** Start **
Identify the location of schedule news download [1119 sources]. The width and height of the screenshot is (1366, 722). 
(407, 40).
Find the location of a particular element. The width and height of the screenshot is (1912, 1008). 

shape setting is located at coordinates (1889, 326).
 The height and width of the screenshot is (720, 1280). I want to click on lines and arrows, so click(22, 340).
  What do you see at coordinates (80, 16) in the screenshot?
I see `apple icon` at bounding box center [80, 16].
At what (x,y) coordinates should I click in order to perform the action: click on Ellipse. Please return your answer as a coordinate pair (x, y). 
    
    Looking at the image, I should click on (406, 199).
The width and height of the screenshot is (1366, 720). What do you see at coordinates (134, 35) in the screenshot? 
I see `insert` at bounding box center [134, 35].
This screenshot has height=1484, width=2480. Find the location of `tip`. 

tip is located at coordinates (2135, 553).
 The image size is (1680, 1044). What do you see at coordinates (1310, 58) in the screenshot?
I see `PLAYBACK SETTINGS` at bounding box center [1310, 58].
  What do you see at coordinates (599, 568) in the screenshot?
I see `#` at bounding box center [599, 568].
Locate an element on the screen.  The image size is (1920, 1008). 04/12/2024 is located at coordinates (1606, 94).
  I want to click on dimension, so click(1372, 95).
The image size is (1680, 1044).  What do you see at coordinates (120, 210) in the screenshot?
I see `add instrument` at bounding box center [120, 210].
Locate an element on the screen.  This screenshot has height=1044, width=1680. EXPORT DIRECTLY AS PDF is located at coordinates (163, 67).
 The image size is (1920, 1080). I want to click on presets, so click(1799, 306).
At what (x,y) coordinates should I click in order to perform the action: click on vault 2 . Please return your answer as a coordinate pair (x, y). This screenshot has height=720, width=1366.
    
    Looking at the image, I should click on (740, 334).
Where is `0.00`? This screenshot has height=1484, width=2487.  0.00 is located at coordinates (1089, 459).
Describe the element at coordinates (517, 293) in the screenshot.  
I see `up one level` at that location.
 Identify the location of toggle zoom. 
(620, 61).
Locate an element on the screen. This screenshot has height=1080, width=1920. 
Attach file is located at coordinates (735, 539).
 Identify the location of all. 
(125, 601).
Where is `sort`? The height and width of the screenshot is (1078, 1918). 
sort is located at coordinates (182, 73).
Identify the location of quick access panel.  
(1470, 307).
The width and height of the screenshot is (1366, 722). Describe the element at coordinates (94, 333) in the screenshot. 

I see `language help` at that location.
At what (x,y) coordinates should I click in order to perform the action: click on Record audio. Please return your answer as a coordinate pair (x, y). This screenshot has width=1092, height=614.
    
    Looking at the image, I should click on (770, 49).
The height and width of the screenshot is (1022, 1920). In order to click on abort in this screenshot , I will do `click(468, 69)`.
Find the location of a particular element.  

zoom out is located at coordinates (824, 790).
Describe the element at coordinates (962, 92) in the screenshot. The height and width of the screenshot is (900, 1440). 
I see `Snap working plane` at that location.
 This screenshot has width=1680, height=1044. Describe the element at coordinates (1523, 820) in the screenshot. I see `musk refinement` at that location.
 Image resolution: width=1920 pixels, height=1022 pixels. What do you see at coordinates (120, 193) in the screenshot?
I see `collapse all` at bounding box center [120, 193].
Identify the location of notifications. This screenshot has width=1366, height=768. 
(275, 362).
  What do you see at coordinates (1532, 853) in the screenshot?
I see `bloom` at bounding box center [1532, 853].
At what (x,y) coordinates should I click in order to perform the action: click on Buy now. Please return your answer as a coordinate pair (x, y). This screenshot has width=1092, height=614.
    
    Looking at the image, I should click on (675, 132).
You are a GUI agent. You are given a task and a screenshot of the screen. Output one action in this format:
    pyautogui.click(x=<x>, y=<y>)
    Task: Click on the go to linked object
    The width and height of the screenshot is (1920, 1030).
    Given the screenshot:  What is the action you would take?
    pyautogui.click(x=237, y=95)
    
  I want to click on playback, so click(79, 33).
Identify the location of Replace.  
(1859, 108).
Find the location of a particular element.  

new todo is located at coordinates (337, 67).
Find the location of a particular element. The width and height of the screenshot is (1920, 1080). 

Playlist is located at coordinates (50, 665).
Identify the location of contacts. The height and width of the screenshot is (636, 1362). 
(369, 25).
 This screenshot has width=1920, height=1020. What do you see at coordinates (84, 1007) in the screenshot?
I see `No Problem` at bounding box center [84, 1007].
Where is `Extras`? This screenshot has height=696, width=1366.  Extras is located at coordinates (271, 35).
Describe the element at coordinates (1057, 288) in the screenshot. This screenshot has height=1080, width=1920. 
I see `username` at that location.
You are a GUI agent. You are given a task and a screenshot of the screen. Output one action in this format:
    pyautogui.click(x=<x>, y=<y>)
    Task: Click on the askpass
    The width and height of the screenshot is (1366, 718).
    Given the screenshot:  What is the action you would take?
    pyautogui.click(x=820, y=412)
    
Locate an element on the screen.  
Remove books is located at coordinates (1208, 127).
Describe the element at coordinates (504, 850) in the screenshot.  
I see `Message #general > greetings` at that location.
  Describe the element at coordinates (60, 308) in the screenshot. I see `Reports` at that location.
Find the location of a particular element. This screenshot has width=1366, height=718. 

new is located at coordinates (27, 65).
** End **
*Written request*: Reproduce the entire listing above word for word, from its first line to its last.

*Task response*:
Identify the location of schedule news download [1119 sources]. The width and height of the screenshot is (1366, 722). 
(407, 40).
Find the location of a particular element. The width and height of the screenshot is (1912, 1008). 

shape setting is located at coordinates (1889, 326).
 The height and width of the screenshot is (720, 1280). I want to click on lines and arrows, so click(22, 340).
  What do you see at coordinates (80, 16) in the screenshot?
I see `apple icon` at bounding box center [80, 16].
At what (x,y) coordinates should I click in order to perform the action: click on Ellipse. Please return your answer as a coordinate pair (x, y). 
    
    Looking at the image, I should click on (406, 199).
The width and height of the screenshot is (1366, 720). What do you see at coordinates (134, 35) in the screenshot? 
I see `insert` at bounding box center [134, 35].
This screenshot has height=1484, width=2480. Find the location of `tip`. 

tip is located at coordinates (2135, 553).
 The image size is (1680, 1044). What do you see at coordinates (1310, 58) in the screenshot?
I see `PLAYBACK SETTINGS` at bounding box center [1310, 58].
  What do you see at coordinates (599, 568) in the screenshot?
I see `#` at bounding box center [599, 568].
Locate an element on the screen.  The image size is (1920, 1008). 04/12/2024 is located at coordinates (1606, 94).
  I want to click on dimension, so click(1372, 95).
The image size is (1680, 1044).  What do you see at coordinates (120, 210) in the screenshot?
I see `add instrument` at bounding box center [120, 210].
Locate an element on the screen.  This screenshot has height=1044, width=1680. EXPORT DIRECTLY AS PDF is located at coordinates (163, 67).
 The image size is (1920, 1080). I want to click on presets, so click(1799, 306).
At what (x,y) coordinates should I click in order to perform the action: click on vault 2 . Please return your answer as a coordinate pair (x, y). This screenshot has height=720, width=1366.
    
    Looking at the image, I should click on (740, 334).
Where is `0.00`? This screenshot has height=1484, width=2487.  0.00 is located at coordinates (1089, 459).
Describe the element at coordinates (517, 293) in the screenshot.  
I see `up one level` at that location.
 Identify the location of toggle zoom. 
(620, 61).
Locate an element on the screen. This screenshot has height=1080, width=1920. 
Attach file is located at coordinates (735, 539).
 Identify the location of all. 
(125, 601).
Where is `sort`? The height and width of the screenshot is (1078, 1918). 
sort is located at coordinates (182, 73).
Identify the location of quick access panel.  
(1470, 307).
The width and height of the screenshot is (1366, 722). Describe the element at coordinates (94, 333) in the screenshot. 

I see `language help` at that location.
At what (x,y) coordinates should I click in order to perform the action: click on Record audio. Please return your answer as a coordinate pair (x, y). This screenshot has width=1092, height=614.
    
    Looking at the image, I should click on (770, 49).
The height and width of the screenshot is (1022, 1920). In order to click on abort in this screenshot , I will do `click(468, 69)`.
Find the location of a particular element.  

zoom out is located at coordinates (824, 790).
Describe the element at coordinates (962, 92) in the screenshot. The height and width of the screenshot is (900, 1440). 
I see `Snap working plane` at that location.
 This screenshot has width=1680, height=1044. Describe the element at coordinates (1523, 820) in the screenshot. I see `musk refinement` at that location.
 Image resolution: width=1920 pixels, height=1022 pixels. What do you see at coordinates (120, 193) in the screenshot?
I see `collapse all` at bounding box center [120, 193].
Identify the location of notifications. This screenshot has width=1366, height=768. 
(275, 362).
  What do you see at coordinates (1532, 853) in the screenshot?
I see `bloom` at bounding box center [1532, 853].
At what (x,y) coordinates should I click in order to perform the action: click on Buy now. Please return your answer as a coordinate pair (x, y). This screenshot has width=1092, height=614.
    
    Looking at the image, I should click on (675, 132).
You are a GUI agent. You are given a task and a screenshot of the screen. Output one action in this format:
    pyautogui.click(x=<x>, y=<y>)
    Task: Click on the go to linked object
    The width and height of the screenshot is (1920, 1030).
    Given the screenshot:  What is the action you would take?
    pyautogui.click(x=237, y=95)
    
  I want to click on playback, so click(79, 33).
Identify the location of Replace.  
(1859, 108).
Find the location of a particular element.  

new todo is located at coordinates (337, 67).
Find the location of a particular element. The width and height of the screenshot is (1920, 1080). 

Playlist is located at coordinates (50, 665).
Identify the location of contacts. The height and width of the screenshot is (636, 1362). 
(369, 25).
 This screenshot has width=1920, height=1020. What do you see at coordinates (84, 1007) in the screenshot?
I see `No Problem` at bounding box center [84, 1007].
Where is `Extras`? This screenshot has height=696, width=1366.  Extras is located at coordinates (271, 35).
Describe the element at coordinates (1057, 288) in the screenshot. This screenshot has height=1080, width=1920. 
I see `username` at that location.
You are a GUI agent. You are given a task and a screenshot of the screen. Output one action in this format:
    pyautogui.click(x=<x>, y=<y>)
    Task: Click on the askpass
    The width and height of the screenshot is (1366, 718).
    Given the screenshot:  What is the action you would take?
    pyautogui.click(x=820, y=412)
    
Locate an element on the screen.  
Remove books is located at coordinates (1208, 127).
Describe the element at coordinates (504, 850) in the screenshot.  
I see `Message #general > greetings` at that location.
  Describe the element at coordinates (60, 308) in the screenshot. I see `Reports` at that location.
Find the location of a particular element. This screenshot has width=1366, height=718. 

new is located at coordinates (27, 65).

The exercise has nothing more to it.